• DOCUMENT EXTRACT:
◇ ◇ ◇ ◇ ◇

How about the other way around, how can set designers work better with lighting designers?

“See above! I also stress learning the art compromise early in the process, so you can avoid a lot of heated, silly, arguments at load in.”

It seems like scenic elements have become more important in touring applications, has this blurred the line between lighting and set design?

“I think the line has always been blurred. In the early days the LD was often all things visual. The line that has truly been blurred is the one between the video and lighting worlds. Now we are talking about total integration.”

So how has the emergence of LED video walls changed the way you design?

“It has changed our world as designers dramatically. I work on so many festivals and when I was doing them back in the day, anyone but a headliner having a screen would be unheard of… today; the 3pm act has a screen! The issue is, again, education. As Jeff Ravitz would tell you a thousand times over, that imagery is the biggest thing in the room. They aren’t going to look at the small guy onstage, they are looking at the big one the screen. Because of that, you have to have an understanding of the basics of how to light for camera.”

How about pixel mapping – what are your feelings about that?

“I love the opportunities that it gives you. However, it can be a dangerous tool and prone to overuse in a show. Too much flash of anything for 90 minutes can be overwhelming.”

Your teaching at Webster University’s Conservatory of Theatre Arts emphasizes concert design. Can you talk a bit about the different approach you take to concert and theater lighting? Also are there any lessons you can take from one genre and extrapolate it to the other?

“The basis of the Concert Design program at Webster is that “design is design”. Though the industries and operations are vastly different, the art, style, and approach of a good lighting or scenic design is the same. You have to know your role, you must understand the piece you are creating (be it artist or musical or install), you must understand the overall vision and you must support the work without overpowering it.”

◇ ◇ ◇ ◇ ◇

• ENTRIES:
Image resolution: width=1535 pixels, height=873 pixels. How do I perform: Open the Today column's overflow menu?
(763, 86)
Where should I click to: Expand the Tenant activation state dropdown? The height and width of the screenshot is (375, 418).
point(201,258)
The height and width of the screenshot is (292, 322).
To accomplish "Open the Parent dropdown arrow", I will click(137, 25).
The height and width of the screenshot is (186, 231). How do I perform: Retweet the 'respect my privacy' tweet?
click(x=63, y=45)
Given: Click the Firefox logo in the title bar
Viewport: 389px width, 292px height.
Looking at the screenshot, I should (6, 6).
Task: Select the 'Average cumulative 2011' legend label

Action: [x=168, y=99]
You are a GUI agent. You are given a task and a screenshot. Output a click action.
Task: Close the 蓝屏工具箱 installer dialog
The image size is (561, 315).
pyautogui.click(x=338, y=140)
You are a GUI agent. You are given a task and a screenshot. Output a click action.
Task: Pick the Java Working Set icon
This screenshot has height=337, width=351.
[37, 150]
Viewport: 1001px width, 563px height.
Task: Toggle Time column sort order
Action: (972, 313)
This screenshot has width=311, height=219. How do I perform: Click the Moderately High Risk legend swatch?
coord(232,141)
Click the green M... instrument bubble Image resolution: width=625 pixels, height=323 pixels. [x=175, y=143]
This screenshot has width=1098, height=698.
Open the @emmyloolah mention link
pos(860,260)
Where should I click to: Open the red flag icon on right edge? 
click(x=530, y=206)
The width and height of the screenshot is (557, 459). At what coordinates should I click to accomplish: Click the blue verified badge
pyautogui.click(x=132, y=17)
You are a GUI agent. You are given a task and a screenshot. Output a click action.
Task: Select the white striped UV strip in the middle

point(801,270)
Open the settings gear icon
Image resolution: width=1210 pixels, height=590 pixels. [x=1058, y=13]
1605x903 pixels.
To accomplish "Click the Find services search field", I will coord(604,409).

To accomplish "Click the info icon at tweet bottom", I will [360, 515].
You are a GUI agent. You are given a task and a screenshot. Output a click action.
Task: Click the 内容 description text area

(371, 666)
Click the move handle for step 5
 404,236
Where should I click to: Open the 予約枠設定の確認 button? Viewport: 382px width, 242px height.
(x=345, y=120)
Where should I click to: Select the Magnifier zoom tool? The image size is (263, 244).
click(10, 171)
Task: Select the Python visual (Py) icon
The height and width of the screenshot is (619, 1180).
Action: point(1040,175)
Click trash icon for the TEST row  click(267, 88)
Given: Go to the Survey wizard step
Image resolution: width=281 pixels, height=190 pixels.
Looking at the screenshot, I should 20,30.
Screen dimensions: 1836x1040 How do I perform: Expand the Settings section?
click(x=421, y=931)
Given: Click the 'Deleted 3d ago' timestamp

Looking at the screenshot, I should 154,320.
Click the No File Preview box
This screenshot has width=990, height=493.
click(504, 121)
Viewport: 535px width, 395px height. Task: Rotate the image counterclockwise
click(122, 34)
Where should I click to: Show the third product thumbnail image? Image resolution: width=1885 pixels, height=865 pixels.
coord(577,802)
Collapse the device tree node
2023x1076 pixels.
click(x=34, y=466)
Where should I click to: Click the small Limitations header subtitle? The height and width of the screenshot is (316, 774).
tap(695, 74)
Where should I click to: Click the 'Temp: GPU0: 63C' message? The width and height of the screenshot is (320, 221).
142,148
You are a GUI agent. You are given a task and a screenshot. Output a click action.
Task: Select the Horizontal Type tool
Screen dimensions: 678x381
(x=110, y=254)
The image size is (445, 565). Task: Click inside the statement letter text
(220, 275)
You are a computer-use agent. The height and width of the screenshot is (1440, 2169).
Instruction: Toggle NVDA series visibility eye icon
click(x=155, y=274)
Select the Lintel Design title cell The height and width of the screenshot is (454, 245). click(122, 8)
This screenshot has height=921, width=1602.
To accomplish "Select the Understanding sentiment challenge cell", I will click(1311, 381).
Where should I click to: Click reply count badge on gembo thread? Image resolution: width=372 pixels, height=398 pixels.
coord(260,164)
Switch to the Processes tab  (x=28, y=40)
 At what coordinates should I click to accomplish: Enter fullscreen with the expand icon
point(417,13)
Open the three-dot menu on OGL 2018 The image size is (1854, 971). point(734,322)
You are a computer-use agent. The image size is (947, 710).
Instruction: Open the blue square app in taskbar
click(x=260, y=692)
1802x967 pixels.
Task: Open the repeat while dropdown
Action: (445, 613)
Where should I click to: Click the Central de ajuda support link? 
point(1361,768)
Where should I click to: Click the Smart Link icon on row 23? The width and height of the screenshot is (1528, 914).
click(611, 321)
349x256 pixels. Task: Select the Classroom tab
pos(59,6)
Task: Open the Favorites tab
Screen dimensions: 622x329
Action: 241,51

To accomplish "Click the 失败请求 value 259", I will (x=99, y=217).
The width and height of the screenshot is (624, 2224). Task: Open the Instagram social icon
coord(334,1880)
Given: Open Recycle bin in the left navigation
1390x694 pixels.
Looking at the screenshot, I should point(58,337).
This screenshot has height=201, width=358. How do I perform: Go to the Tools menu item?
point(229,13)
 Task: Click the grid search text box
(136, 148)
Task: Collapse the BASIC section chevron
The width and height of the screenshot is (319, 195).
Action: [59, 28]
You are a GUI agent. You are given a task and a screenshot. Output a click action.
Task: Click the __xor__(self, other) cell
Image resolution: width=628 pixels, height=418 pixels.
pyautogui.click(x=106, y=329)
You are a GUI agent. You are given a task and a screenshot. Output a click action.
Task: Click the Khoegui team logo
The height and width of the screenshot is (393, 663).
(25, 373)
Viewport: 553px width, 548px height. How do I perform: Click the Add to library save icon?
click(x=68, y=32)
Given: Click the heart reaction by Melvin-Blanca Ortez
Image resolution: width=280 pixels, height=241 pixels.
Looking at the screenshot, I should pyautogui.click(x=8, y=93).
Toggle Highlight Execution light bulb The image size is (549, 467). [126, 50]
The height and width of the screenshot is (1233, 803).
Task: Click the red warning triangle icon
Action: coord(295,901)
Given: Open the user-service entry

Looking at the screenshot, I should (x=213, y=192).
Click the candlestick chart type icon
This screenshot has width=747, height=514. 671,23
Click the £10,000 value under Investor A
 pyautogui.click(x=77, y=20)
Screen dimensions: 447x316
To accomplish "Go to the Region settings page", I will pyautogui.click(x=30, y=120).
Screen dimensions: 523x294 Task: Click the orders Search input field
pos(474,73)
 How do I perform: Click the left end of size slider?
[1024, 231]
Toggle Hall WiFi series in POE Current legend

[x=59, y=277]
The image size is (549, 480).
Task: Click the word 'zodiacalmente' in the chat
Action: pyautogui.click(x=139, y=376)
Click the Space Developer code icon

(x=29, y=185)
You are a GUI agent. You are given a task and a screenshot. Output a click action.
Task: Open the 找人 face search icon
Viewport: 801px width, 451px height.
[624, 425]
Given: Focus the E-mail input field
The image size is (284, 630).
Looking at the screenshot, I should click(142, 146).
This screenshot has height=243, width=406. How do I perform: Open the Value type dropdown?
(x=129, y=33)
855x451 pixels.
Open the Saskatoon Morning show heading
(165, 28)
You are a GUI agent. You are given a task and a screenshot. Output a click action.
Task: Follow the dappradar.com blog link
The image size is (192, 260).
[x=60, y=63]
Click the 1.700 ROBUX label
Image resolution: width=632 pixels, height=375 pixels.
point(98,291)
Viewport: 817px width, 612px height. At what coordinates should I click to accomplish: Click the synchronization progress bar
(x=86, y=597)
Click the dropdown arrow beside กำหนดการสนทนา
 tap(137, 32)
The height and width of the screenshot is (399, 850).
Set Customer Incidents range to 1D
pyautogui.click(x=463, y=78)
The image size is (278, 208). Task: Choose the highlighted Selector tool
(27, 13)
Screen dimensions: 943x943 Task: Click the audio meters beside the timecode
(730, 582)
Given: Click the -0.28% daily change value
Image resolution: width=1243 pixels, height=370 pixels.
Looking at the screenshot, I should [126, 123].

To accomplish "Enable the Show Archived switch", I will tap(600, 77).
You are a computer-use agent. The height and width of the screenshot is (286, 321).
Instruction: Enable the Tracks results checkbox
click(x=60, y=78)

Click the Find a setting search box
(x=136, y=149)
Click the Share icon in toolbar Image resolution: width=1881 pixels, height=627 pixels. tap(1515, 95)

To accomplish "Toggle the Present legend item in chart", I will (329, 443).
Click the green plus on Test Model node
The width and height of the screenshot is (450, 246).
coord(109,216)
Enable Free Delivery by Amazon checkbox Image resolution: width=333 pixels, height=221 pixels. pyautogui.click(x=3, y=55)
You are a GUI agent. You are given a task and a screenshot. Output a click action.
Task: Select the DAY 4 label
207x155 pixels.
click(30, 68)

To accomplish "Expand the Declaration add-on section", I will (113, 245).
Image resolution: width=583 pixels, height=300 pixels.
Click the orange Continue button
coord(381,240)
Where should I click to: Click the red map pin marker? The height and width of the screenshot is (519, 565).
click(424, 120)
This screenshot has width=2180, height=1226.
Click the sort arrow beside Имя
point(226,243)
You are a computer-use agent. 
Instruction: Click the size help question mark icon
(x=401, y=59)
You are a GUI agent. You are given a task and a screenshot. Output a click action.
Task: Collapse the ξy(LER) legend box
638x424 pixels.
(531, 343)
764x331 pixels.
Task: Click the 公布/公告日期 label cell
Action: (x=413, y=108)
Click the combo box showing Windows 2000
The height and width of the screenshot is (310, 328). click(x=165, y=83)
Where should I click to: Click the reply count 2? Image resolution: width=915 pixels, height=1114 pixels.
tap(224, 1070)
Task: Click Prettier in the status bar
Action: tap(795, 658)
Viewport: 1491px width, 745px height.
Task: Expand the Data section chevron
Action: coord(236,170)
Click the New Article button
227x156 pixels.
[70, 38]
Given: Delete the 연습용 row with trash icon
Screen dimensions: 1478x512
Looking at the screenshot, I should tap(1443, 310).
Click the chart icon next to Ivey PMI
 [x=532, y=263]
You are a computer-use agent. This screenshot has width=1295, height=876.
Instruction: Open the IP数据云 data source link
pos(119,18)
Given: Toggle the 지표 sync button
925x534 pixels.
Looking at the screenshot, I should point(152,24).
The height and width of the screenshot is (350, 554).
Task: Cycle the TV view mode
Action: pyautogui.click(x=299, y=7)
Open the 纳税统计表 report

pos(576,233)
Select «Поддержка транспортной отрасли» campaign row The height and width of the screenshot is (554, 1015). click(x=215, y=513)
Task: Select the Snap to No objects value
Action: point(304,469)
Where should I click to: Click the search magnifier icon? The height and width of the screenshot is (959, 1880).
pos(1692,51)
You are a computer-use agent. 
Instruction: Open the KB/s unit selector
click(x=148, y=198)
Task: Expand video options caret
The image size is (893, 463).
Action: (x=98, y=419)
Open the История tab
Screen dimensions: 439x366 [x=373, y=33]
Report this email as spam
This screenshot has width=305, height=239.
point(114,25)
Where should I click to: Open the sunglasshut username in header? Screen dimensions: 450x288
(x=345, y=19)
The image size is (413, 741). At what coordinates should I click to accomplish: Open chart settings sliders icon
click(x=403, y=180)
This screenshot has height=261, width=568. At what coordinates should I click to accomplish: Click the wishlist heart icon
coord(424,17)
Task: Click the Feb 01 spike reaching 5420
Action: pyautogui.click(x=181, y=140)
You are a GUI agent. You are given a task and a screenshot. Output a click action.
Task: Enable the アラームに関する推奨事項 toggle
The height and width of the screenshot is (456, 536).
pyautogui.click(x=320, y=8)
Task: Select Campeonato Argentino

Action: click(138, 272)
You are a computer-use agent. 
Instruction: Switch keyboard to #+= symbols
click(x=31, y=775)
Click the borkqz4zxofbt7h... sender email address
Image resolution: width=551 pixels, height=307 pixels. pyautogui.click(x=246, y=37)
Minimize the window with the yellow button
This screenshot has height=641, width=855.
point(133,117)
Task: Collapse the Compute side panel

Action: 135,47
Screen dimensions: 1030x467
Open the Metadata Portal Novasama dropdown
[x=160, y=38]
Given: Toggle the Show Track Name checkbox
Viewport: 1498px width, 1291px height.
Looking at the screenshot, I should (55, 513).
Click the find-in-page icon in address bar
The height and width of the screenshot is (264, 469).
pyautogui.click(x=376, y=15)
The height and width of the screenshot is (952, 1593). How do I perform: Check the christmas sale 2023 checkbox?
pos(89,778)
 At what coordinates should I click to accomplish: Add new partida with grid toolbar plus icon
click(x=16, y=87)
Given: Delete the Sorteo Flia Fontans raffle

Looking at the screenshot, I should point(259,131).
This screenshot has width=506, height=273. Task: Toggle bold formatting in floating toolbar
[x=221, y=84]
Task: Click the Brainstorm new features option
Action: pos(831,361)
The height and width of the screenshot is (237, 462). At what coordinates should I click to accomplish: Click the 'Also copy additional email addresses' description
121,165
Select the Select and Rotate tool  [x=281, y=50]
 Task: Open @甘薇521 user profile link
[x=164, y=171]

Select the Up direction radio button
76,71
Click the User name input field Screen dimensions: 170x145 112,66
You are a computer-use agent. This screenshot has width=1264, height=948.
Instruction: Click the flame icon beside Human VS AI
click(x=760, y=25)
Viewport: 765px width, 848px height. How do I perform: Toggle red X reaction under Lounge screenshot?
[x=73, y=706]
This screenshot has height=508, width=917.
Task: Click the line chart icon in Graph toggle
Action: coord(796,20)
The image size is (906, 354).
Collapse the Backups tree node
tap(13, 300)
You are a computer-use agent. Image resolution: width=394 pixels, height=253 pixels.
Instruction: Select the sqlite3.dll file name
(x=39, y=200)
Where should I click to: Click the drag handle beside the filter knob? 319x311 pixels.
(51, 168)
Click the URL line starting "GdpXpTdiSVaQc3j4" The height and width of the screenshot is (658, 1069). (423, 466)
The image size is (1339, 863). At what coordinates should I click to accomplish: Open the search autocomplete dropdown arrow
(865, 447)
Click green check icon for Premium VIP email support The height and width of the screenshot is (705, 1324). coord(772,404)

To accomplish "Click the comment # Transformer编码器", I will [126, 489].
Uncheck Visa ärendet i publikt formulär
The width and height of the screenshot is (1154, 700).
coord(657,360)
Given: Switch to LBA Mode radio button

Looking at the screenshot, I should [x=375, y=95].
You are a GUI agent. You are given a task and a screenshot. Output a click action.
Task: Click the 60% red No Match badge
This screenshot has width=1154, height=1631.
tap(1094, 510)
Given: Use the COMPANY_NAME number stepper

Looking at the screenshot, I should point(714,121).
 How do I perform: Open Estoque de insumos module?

◇ ◇ ◇ ◇ ◇

• WRITTEN EXERCISE: According to the interview on concert lighting, what is the basis of the Concert Design program at Webster? The records are separate material and are unrelated to the interview.

• TASK RESPONSE: The basis of the program is that "design is design."